PACKAGING firm DS Smith saw its share price soar over six per cent yesterday morning, after posting a 52 per cent rise in half-year profits that showed its European expansion plan is paying off.
The FTSE 250 company, which packages McVities Hobnobs among other popular brands, said pre-tax profits rose to £85m and revenue rose 25 per cent to £2.08bn over the six months to 31 October.
DS Smith gained market share following its acquisition of Swedish peer SCA Packaging for £1.35bn last summer, driving organic volume growth in corrugated packaging up 2.2 per cent.
“We have grown our volume ahead of where we expected to be at this point, despite challenging market conditions in Europe,” Adrian Marsh, group finance director, told City A.M.

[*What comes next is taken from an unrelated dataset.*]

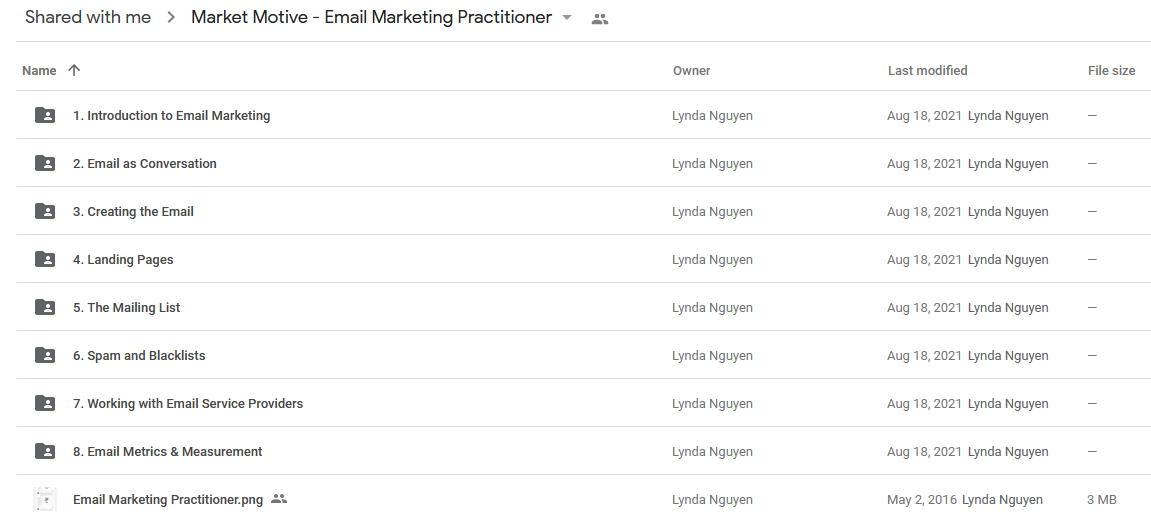1151x516 pixels.
Task: Open the Working with Email Service Providers folder
Action: (x=188, y=403)
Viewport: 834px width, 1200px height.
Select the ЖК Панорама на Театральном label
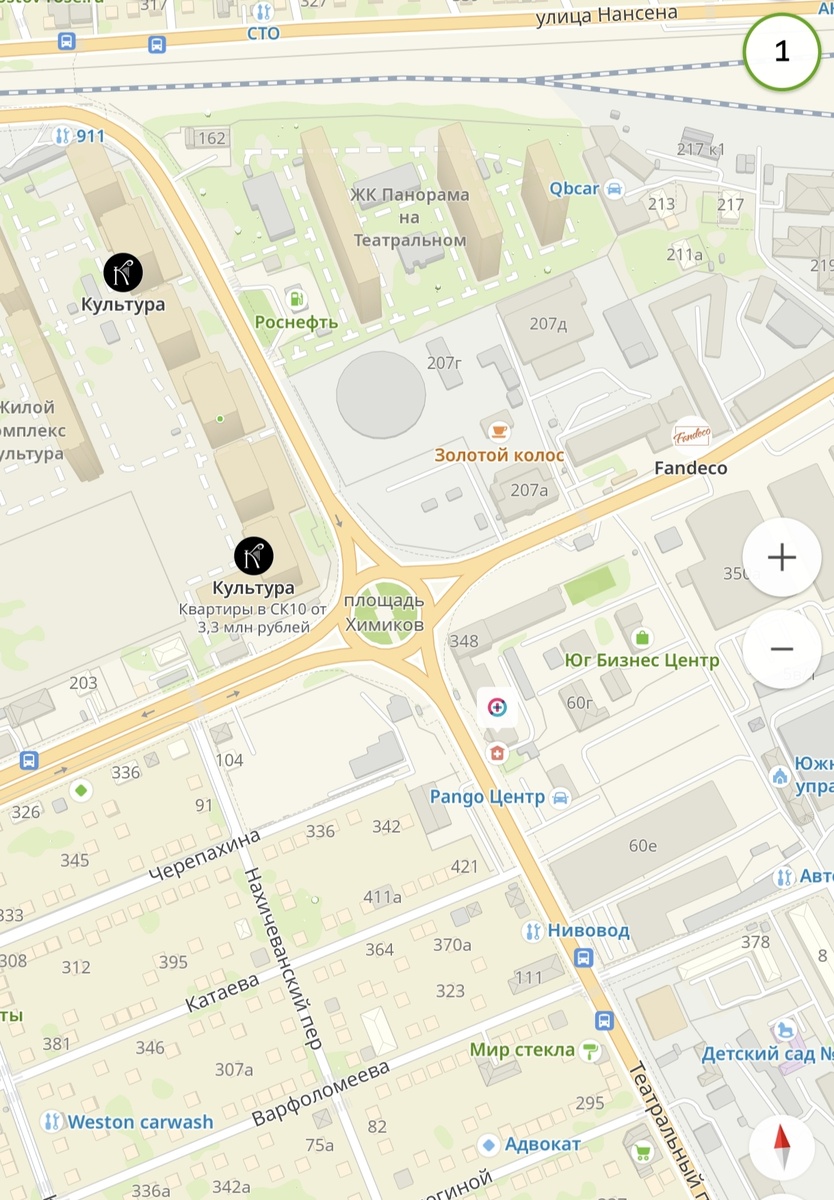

The company, whose customers include Proctor & Gamble, Nestle and Unilever, said it continues to expect good progress over the rest of the year and raised its dividend by 28 per cent to 3.2p per share.
DS Smith plans to expand further in Europe and is “always looking at acquisition targets”, said Marsh, adding that the firm is eyeing European countries that it doesn’t already have a presence in.
He also said that recycled packaging is becoming an increasingly important part of the business.
DS Smith’s reach extends across 20 European countries, with exceptions including Portugal, Norway and the south east of the continent.
Broker Davy said it was concerned about the level of cash investment required for DS Smith to achieve its pan-European expansion strategy, something that Marsh refuted.
“Our capital expenditure this year is £30m more than depreciation and our cash conversion rate is good,” he said. “I don’t see that as an issue for us at all.”
In September, around one seventh of participating shareholders voted against the firm’s remuneration report on management pay. Despite the dissent, however, all resolutions at the general meeting were passed.
Shares closed 4.3 per cent higher at 311.8p.